Vous l’aurez compris, Sita sings the blues n’est pas une énième adaptation du Râmâyana sous forme d’animation, mais une revisite de l’histoire selon la réalisatrice, comme en témoigne le sous-titre décalé "La plus grande histoire de rupture jamais contée"…

Normalement, le Râmâyana n’est pas du tout centré sur Sita, mais bien sur le personnage de Rama, 7ème avatar de Vishnou, évoquant les multiples étapes et turpitudes de sa vie. Pourtant, Nina Paley s’attarde plutôt du côté de Sita et de tout ce qu’elle accepte d’endurer au nom de l’amour. Elle met en parallèle à cette épopée l’histoire de ce que l’on comprend rapidement être son propre couple, et tout ce qu’elle a accepté pour l’homme de sa vie.
Si on peut se demander où elle veut en venir, Nina Paley fait simplement remarquer à sa manière, que la rupture est aussi vieille que l’amour et offre une analyse douce-amère des relations hommes-femmes depuis la nuit des temps.

La réalisatrice utilise différentes techniques d’animation pour séparer et identifier les différentes parties du film.
Le théâtre d’ombres est utilisé pour habiller les narrateurs du film, trois jeunes Indiens qui discutent à bâtons rompus du Râmâyana, plus exactement de leurs souvenirs du Râmâyana. Les dialogues sont totalement improvisés, Nina Paley ayant simplement réuni quelques connaissances à elle (dont Manish Acharya, le réalisateur du très bon Loins of Punjab presents), mis un enregistreur sur la table, et les a laissé débattre sur le sujet en toute liberté. Elle a ensuite utilisé cette conversation comme base de sa narration, amenant à ce film ce qu’il faut d’auto-dérision et de distance.
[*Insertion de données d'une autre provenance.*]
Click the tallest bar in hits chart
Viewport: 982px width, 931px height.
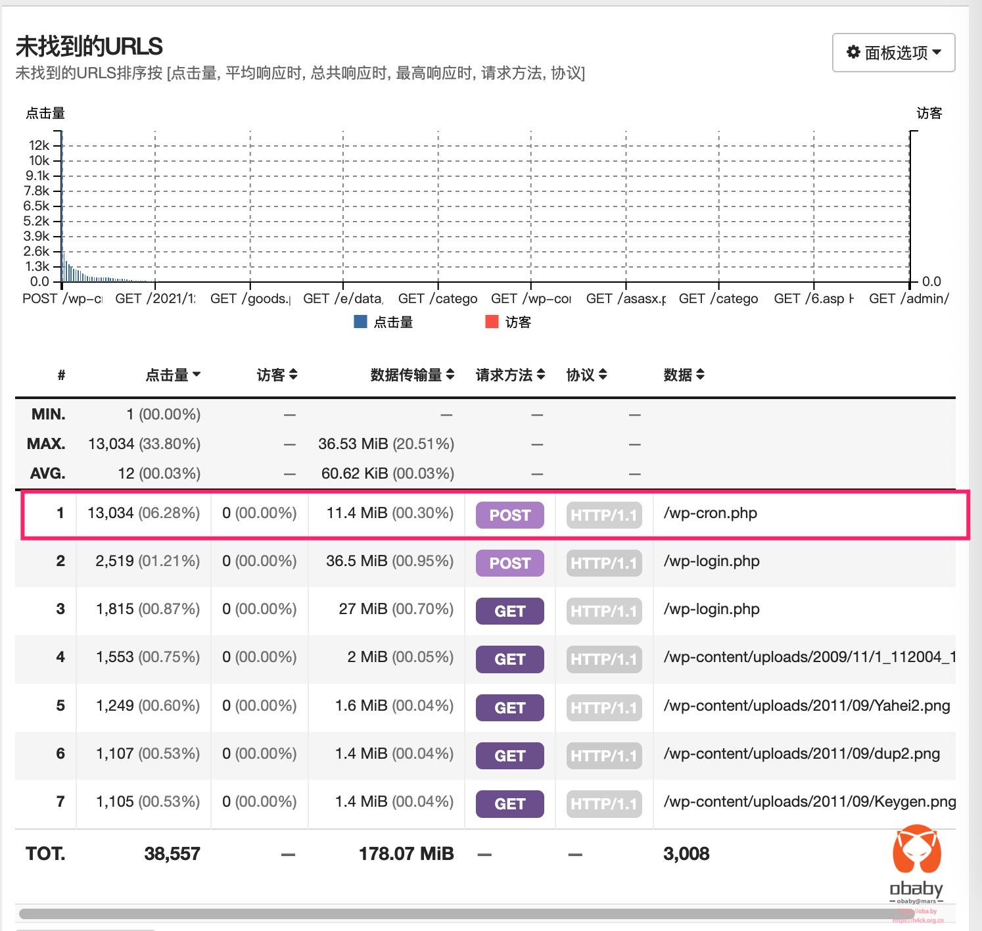[62, 210]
Les narrateurs se trompent, s’embrouillent ou apportent quelques commentaires bien modernes à l’épopée, tout cela mis en images dans le fond et rendant le tout absolument délectable et hilarant.
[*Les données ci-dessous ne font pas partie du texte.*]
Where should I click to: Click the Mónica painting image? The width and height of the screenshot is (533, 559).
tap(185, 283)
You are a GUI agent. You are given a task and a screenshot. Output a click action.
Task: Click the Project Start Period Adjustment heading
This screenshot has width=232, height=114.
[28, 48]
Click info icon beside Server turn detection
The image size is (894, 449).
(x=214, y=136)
Les épisodes du Râmâyana à proprement parler sont représentés par la peinture Râjput du XVIIIe siècle, le fond est totalement statique, seuls les personnages bougent, les mouvements étant réduits à leur plus simple expression.
Les passages chantés de Sita sont représentés par des dessins naïfs, faisant penser à ceux de Betty Boop, à l’animation elle aussi minimale, parfaitement synchronisée avec les chansons.
L’histoire contemporaine de Nina, est mise en images grâce à la technique du Squigglevision, les lignes et les formes bougent sans cesse, rendant l’image très dynamique sans un gros effort de production. Avouons-le, c’est cette dernière méthode qui rebute le plus, heureusement il n’y a pas beaucoup de plans comme ça (le mal des transports est presque garanti avec !).
Enfin, une scène de danse magistrale, utilisant le rotoscope (technique visant à transformer une scène filmée en dessin animé) vient illustrer la rupture amoureuse.

Sita, ce n’est pas moins de cinq années de travail acharné de la part d’une seule femme, Nina Paley. Elle a tout assuré de A à Z, de l’écriture du scénario au dessin et à l’animation, bien entendu. La réalisatrice a souvent dit que l’idée lui était venue en entendant Annette Hanshaw, chanteuse de jazz américaine des années 20, qui chantait sa déception de la gent masculine.
Le film a cependant connu beaucoup de difficultés. Nina Paley a reçu une quantité innombrable de menaces de mort pour avoir osé, elle, une femme américaine de surcroît, reprendre une épopée indienne pour en donner sa vision, que ce soit de la part de l’extrême-droite indienne, ou encore l’extrême-gauche qui l’accuse même de néocolonialisme…
Honnêtement, voilà une preuve de plus de l’étroitesse d’esprit de certains, et de leur volonté de faire feu de tout bois (c’est vraiment du même acabit que la barbe trop bien taillée de Saif Ali Khan dans Love Aaj Kal par exemple…).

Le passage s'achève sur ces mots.